* Brief *
In the material below, set down word for word the lines starting at the line that contains "The image size is (951, 811)." and ending at the line that contains "Action: point(241,113)", with both of those lines included.

* Supplied entries *
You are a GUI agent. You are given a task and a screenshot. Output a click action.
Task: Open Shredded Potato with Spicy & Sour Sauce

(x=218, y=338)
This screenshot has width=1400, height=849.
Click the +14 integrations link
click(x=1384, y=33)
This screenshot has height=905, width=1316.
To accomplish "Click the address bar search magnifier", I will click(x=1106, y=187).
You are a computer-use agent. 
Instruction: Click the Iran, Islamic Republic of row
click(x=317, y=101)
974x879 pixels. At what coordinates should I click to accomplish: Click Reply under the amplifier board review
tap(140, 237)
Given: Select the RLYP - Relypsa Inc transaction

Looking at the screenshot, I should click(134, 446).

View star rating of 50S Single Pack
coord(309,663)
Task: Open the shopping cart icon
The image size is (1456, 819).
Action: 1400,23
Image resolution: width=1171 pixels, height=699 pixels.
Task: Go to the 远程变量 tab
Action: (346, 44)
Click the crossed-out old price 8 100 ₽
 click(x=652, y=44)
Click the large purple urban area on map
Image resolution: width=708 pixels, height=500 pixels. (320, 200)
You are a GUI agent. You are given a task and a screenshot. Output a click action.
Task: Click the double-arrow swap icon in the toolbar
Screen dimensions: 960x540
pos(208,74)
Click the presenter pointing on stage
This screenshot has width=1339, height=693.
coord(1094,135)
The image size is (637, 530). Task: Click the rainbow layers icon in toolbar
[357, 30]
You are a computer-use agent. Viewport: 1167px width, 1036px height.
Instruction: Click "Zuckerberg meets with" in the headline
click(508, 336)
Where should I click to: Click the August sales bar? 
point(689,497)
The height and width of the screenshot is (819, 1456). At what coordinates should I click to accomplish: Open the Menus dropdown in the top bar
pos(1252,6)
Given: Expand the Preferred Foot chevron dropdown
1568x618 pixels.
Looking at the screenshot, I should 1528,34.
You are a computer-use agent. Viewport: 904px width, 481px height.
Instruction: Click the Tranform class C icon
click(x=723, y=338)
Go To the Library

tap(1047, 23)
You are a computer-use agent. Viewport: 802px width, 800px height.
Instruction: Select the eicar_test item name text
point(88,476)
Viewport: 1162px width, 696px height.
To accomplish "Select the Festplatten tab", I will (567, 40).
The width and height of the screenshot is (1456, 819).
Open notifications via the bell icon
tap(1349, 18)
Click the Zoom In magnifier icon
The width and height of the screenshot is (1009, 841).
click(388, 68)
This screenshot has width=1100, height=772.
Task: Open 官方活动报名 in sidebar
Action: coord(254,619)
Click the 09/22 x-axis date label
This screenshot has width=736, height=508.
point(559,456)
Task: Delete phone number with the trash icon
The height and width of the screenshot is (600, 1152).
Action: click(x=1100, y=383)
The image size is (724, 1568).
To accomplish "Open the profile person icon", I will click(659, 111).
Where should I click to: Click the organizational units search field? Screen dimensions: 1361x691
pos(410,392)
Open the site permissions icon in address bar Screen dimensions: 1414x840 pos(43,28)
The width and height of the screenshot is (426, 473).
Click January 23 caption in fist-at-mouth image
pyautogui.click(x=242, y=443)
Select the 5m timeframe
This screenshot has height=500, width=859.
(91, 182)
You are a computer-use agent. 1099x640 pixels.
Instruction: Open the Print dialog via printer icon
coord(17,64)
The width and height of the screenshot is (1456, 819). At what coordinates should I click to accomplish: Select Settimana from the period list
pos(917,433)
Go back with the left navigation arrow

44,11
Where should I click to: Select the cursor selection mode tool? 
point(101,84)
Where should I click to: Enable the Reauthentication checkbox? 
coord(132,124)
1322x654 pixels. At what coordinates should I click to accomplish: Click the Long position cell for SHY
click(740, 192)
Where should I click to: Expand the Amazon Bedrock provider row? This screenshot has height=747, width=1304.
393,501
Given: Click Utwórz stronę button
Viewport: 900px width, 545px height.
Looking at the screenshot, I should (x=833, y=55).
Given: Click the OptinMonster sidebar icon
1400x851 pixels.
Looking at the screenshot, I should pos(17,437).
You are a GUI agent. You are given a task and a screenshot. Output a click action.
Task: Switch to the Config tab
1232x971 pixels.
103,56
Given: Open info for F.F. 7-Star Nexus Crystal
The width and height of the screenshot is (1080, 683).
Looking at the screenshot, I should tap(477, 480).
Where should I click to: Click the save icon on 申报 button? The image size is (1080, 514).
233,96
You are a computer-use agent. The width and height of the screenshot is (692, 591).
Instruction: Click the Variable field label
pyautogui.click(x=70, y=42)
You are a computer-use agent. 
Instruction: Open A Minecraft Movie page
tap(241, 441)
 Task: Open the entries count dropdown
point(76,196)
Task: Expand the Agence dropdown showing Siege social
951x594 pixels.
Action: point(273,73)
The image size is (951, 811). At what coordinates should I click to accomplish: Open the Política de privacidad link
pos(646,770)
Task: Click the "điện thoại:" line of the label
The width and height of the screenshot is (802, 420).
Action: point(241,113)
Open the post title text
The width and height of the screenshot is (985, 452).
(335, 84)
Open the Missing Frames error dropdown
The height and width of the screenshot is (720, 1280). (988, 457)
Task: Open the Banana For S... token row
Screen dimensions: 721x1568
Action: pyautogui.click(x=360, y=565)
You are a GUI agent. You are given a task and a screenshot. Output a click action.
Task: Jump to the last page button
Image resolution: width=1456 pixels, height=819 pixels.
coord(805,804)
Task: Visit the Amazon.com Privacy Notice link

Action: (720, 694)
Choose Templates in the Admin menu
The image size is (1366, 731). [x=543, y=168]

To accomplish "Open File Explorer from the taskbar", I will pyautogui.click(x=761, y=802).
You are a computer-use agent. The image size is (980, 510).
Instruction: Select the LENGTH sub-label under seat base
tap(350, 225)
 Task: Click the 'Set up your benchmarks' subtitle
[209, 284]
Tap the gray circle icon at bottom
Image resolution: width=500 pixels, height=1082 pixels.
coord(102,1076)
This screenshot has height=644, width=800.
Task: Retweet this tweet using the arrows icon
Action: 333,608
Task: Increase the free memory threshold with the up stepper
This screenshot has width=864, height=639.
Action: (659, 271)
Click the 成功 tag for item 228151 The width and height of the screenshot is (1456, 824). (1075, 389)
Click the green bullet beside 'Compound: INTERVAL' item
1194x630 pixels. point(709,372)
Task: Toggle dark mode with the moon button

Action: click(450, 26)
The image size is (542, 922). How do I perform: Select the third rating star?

* Correct result *
The image size is (951, 811). At what coordinates should I click to accomplish: Open the Política de privacidad link
pos(646,770)
Task: Click the "điện thoại:" line of the label
The width and height of the screenshot is (802, 420).
Action: point(241,113)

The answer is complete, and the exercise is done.